Records from a data source

----------------------------------------

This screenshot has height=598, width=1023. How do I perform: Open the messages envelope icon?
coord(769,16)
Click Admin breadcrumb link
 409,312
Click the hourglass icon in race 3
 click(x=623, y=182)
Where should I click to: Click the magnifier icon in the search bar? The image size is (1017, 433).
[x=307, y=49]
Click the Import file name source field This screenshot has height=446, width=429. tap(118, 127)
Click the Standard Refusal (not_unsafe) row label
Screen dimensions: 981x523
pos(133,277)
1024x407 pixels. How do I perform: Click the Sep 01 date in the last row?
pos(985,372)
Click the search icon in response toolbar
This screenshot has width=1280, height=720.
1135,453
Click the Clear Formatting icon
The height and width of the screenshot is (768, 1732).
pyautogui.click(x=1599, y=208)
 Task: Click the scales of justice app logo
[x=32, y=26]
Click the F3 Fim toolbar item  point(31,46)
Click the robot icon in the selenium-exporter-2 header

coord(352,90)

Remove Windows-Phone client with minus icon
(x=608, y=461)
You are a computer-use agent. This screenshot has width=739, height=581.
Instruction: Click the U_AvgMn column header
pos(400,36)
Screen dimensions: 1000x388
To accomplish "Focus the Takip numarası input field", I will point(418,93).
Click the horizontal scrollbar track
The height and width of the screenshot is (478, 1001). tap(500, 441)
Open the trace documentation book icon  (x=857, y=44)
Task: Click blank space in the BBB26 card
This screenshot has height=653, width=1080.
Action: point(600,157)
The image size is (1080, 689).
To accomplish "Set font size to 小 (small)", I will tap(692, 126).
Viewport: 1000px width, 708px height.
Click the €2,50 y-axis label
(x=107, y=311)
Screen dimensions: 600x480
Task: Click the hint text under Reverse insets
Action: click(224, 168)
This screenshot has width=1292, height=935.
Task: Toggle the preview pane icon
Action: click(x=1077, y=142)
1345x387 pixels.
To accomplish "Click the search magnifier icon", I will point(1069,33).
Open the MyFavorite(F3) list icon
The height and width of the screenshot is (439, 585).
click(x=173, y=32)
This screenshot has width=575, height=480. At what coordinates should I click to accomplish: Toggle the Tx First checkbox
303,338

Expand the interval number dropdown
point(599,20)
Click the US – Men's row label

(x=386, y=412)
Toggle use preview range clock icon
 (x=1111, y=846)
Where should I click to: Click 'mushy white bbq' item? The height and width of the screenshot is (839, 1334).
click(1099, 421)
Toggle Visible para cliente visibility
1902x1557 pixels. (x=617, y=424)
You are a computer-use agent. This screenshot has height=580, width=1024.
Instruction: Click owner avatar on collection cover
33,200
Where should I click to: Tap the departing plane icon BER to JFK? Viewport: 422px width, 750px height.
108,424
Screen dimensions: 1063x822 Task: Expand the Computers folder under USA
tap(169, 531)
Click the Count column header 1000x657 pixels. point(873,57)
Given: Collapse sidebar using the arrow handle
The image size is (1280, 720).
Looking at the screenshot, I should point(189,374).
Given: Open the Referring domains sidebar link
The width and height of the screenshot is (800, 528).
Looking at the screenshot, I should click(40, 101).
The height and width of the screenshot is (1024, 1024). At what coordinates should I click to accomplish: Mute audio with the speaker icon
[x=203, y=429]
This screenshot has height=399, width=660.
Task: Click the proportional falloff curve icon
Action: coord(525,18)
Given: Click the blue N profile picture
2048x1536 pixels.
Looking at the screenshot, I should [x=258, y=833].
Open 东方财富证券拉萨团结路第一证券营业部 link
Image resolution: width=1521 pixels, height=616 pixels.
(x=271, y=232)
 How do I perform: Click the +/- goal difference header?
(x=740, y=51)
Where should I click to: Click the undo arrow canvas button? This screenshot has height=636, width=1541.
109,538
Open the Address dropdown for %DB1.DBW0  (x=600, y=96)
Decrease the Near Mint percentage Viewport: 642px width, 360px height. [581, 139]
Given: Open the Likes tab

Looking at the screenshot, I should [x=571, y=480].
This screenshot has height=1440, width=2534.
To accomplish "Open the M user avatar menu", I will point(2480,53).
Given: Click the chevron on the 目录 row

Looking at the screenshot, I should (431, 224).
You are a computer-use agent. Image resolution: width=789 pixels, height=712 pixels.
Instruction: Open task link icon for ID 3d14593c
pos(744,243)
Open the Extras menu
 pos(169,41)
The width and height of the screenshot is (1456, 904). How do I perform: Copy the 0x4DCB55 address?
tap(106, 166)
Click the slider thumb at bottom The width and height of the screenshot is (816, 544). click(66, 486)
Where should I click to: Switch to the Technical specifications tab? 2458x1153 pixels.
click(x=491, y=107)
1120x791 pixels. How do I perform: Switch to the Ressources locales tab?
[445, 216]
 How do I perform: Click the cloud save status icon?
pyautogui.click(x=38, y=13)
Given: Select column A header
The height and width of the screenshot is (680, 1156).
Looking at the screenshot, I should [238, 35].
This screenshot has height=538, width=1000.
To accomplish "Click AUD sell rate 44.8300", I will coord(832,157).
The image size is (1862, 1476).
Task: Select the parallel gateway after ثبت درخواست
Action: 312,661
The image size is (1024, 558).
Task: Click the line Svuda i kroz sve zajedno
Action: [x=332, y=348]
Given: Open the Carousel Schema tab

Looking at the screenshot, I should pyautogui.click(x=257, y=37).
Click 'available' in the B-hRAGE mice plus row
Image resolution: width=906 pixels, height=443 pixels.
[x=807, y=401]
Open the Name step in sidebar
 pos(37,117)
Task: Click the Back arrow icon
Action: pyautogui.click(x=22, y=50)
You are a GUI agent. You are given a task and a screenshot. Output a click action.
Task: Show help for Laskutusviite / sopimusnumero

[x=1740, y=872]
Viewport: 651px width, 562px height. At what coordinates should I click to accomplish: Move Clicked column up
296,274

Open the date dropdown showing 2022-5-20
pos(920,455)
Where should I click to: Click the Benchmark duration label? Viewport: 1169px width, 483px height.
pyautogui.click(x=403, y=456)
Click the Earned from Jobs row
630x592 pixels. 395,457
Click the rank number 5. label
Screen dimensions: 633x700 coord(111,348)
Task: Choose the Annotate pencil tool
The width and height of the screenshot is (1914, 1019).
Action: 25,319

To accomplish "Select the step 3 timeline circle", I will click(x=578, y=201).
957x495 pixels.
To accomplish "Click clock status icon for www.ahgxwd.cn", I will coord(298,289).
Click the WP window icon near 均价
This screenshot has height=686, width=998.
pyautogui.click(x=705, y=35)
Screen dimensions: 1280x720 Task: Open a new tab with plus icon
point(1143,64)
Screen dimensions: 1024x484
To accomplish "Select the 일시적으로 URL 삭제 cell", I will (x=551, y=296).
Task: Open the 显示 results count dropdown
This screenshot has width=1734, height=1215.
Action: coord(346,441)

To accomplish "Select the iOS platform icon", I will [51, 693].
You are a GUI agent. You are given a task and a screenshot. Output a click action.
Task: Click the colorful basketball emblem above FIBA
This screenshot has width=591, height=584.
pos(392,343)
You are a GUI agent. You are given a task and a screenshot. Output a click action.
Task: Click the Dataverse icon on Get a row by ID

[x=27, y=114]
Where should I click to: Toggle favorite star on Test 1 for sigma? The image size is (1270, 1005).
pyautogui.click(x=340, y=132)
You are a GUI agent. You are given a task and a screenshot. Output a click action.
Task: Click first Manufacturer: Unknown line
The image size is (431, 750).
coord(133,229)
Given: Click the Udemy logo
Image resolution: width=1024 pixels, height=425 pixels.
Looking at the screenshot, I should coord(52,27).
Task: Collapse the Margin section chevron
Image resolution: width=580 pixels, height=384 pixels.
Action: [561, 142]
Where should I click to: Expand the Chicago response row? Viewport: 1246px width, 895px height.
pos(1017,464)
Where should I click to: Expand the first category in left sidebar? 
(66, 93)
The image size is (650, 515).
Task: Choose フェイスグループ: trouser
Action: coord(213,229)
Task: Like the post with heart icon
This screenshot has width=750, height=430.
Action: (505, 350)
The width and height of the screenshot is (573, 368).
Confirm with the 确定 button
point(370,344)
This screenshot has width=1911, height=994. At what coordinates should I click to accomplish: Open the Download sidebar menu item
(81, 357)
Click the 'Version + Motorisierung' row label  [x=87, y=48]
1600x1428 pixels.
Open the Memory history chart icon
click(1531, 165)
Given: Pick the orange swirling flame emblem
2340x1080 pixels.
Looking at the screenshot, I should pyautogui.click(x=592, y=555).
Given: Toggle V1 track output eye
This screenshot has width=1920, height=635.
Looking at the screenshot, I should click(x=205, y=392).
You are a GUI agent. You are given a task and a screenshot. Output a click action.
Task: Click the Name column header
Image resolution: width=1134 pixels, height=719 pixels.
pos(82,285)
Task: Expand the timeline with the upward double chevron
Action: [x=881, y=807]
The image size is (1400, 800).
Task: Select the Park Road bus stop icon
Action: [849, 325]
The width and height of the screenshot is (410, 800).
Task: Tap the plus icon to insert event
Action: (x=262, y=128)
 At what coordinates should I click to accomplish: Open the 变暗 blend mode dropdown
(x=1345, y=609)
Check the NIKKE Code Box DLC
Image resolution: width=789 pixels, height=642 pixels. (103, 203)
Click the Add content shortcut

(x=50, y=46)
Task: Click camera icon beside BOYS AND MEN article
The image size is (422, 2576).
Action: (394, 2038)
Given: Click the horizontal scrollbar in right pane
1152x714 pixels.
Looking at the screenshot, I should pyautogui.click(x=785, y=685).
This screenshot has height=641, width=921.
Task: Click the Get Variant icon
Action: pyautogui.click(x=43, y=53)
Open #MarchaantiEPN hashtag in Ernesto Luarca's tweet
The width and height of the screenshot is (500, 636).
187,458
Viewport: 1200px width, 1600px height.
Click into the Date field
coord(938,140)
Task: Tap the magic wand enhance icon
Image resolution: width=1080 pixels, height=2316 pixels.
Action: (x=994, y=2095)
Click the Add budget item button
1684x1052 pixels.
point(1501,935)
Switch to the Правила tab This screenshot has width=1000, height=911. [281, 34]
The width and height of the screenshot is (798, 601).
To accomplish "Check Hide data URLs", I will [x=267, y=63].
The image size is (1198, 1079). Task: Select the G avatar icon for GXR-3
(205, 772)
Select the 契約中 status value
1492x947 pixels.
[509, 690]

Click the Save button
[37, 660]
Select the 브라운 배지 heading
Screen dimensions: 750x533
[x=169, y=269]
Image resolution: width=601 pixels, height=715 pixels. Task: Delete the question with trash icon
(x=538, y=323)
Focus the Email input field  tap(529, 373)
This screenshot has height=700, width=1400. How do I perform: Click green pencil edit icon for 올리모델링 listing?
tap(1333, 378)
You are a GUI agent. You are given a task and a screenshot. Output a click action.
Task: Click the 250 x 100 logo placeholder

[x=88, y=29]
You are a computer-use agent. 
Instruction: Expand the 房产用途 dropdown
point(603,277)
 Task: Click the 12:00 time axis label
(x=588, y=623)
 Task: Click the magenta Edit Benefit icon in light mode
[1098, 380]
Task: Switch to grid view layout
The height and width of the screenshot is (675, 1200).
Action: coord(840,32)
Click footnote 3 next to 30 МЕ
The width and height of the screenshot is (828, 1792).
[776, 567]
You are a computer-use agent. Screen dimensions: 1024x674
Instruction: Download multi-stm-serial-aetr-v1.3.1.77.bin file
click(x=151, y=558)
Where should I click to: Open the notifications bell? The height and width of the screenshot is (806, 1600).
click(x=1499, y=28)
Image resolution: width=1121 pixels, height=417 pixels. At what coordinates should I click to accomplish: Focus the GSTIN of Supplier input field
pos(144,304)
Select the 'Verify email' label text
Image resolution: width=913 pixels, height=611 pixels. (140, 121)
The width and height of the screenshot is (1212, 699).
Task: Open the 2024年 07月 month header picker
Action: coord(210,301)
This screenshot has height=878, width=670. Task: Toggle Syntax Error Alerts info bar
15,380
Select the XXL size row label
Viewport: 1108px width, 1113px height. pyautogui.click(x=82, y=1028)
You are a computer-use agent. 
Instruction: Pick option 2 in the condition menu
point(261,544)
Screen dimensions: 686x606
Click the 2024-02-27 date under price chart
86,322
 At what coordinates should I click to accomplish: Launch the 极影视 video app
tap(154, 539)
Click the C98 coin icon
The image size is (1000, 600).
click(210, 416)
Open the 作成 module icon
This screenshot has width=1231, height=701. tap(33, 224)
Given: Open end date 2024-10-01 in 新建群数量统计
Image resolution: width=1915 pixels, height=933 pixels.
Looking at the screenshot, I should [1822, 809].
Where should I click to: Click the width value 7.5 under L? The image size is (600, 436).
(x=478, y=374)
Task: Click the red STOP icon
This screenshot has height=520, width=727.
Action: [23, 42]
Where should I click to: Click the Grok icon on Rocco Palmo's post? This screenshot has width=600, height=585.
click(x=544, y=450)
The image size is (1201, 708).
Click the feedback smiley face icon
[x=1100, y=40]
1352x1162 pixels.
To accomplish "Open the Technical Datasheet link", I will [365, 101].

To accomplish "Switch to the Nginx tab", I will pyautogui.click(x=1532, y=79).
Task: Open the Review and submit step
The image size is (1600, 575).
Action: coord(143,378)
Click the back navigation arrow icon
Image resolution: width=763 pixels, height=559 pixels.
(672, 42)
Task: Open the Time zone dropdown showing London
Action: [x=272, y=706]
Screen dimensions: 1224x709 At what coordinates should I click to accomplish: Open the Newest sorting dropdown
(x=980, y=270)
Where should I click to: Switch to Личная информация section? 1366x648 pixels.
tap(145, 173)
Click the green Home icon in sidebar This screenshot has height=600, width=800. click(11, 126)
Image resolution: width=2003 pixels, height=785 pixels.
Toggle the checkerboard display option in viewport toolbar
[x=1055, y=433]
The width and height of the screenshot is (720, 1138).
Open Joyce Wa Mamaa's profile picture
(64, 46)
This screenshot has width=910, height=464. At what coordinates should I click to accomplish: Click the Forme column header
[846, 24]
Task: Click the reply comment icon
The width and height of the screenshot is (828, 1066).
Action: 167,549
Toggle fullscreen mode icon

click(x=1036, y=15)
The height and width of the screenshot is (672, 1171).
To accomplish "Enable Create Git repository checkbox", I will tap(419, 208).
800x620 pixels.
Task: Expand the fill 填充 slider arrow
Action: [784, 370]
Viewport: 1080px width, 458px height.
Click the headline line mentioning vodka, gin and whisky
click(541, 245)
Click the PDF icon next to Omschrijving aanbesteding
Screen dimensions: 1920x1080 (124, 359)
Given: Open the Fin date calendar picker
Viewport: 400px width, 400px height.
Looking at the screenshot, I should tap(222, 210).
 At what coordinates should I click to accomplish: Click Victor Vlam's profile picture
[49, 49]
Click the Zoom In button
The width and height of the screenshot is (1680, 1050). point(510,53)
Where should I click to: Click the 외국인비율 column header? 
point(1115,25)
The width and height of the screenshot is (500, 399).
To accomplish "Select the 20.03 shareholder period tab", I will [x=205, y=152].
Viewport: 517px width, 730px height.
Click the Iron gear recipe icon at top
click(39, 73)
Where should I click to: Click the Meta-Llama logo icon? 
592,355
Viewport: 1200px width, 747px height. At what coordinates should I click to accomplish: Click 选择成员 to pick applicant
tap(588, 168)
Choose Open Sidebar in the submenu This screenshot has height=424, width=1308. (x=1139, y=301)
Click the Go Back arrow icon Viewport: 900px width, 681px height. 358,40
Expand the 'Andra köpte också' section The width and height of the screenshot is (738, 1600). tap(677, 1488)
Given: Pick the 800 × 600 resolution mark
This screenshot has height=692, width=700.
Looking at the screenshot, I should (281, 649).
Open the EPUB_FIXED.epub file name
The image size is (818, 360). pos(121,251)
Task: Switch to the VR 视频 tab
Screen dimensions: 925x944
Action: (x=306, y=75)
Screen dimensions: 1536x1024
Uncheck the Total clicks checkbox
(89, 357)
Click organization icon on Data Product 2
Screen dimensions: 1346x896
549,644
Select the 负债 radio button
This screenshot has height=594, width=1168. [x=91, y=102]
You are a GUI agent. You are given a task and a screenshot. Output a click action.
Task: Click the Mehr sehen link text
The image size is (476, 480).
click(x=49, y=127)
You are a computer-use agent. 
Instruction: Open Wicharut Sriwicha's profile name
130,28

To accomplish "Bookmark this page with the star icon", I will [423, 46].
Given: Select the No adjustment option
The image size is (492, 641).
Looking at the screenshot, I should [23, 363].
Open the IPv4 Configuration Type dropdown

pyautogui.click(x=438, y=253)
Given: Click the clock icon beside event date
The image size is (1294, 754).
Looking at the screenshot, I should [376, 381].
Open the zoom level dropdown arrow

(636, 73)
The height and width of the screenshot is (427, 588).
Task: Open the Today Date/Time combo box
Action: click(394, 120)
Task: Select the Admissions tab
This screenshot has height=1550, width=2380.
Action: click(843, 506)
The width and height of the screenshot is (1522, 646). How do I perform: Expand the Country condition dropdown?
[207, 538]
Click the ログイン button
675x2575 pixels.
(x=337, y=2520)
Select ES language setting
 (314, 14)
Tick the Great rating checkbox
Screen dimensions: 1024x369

----------------------------------------

**WHAT IS EXPECTED**
Each line above that contains the string "Collapse" should be identified and copied.

**ANSWER AREA**
Given: Collapse sidebar using the arrow handle
Task: Collapse the Margin section chevron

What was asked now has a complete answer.